Another great blog post on great research by the DeepMind guys, who are also simultaneously releasing a new dataset for long-range language modeling.

The post is worth reading in its entirety.

If I may summarize, the authors propose a transformer augmented with a short-term memory mechanism (analogous to TransformerXL) as well as a long-term memory mechanism (new) that learns to 'compress and memorize' embeddings from the short-term memory. The model is trained on book-length samples (!!!!), and seems to perform significantly better than prior models at generating language with long-range contexts. To my eyes, text generated by the trained model is virtually indistinguishable from human output, and qualitatively superior to GPT2 samples.


Agreed that the generated sample is superior to similar outputs from GPT-2. Looking at the additional samples in the publication, my first thought is that the model cannot easily stray from or modify the context. Once a fact is stored within the compressed memory, it seems the model cannot easily generate sentences contradictory to that fact. This is problematic because frequent changes to relational information (e.g. the location a character is standing) is fundamental to story telling.


In what way is it superior? I can spot several logical contradictions, just like with samples from GPT-2.


So is there a place to download the trained model? I don't see anything but the dataset available.


They probably won't since DM doesn't open-source most of its work. The authors claimed way back in November that they'd at least open-source the code (https://openreview.net/forum?id=SylKikSYDH) but nothing yet. (The model isn't so big that open-sourcing it is all that important. It's no Turing-NLG https://www.microsoft.com/en-us/research/blog/turing-nlg-a-1... that's for sure!)

In the mean time, there's always Reformer, which has Trax and PyTorch implementations.


I believe the transformer-xl pre-trained model can also be downloaded, to provide a similar long term memory functionality as the compression transformer. I don't have a direct link, but it's available via huggingface https://huggingface.co/transformers/pretrained_models.html


Yeah. I didn't mention Transformer-XL because I'm not sure how much of a long-range dependency it actually learns to handle. The only papers I've seen on recurrency indicate that they tend to learn very short-range dependencies, while something like Reformer with direct access to thousands of timesteps seems more likely to actually be making use of them.


Wow, that's a lot of models. Thanks for pointing that out.


Hi, I have open-sourced the tensorflow model in the sonnet package:

https://github.com/deepmind/sonnet/blob/cd5b5fa48e15e4d020f7...

Will look into releasing some pre-trained weights, but the model trained on PG-19 is not really intended to be a general purpose language generation model so I'd prefer if it not be picked up for downstream applications like gpt2 & bert. The text from these old books contains some historical bias etc.

Hopefully the model can be useful for people wanting to model long sequences generally, or build on other compressive memory ideas.


From the description in the research paper of how they compress the memory it sounds like a form of meta-learning.

Perhaps a network like this would be interested in reading the same books more than once. Perhaps it could find favorite books it wanted to read many times.

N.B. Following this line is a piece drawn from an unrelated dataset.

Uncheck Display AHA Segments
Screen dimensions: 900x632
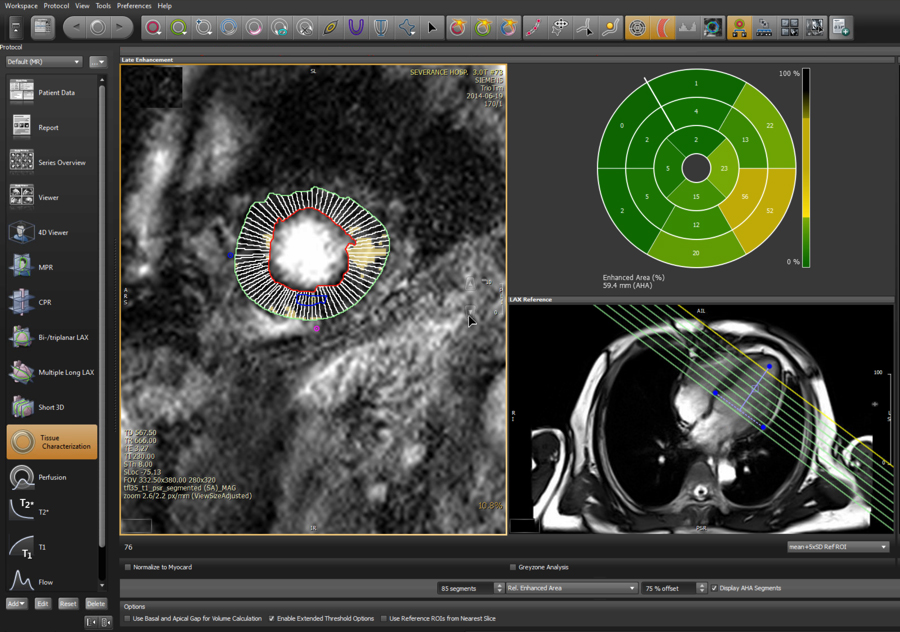(714, 588)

So the simple of it, is that it links parts of memory together? Just like human memory? Trying to keep the most valid parts of it together.


In principle a feature of compression is exactly this. Lots of potential in this space.

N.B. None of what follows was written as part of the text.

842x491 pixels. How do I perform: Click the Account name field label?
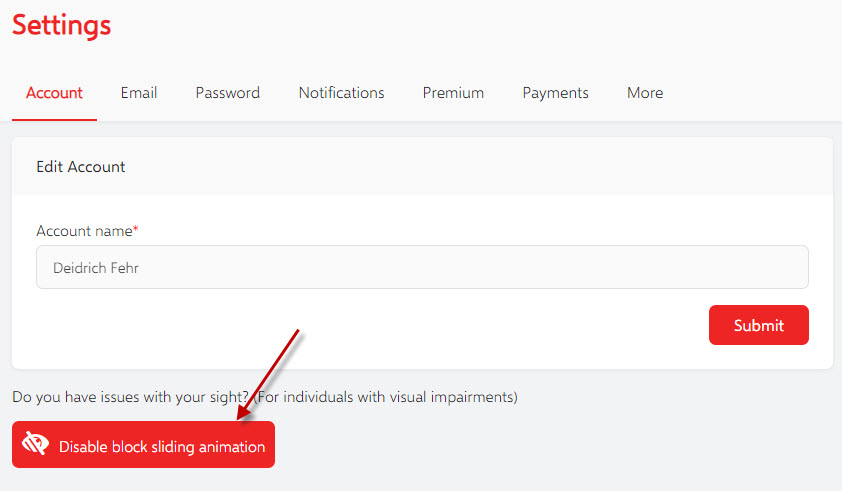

Thank you, this just made a huge connection for me between the role of sleep, memory, and its role in decision making (in the "consolidated episodic memories" link):

https://www.ncbi.nlm.nih.gov/pubmed/28641107

I was suffering from sleep apnea at this time last year and was on call 1 out of every 3 weeks so was not defragging my brain's hard drive. I got decision fatigue and my productivity fell to 10%, which led to me being unable to work for several months.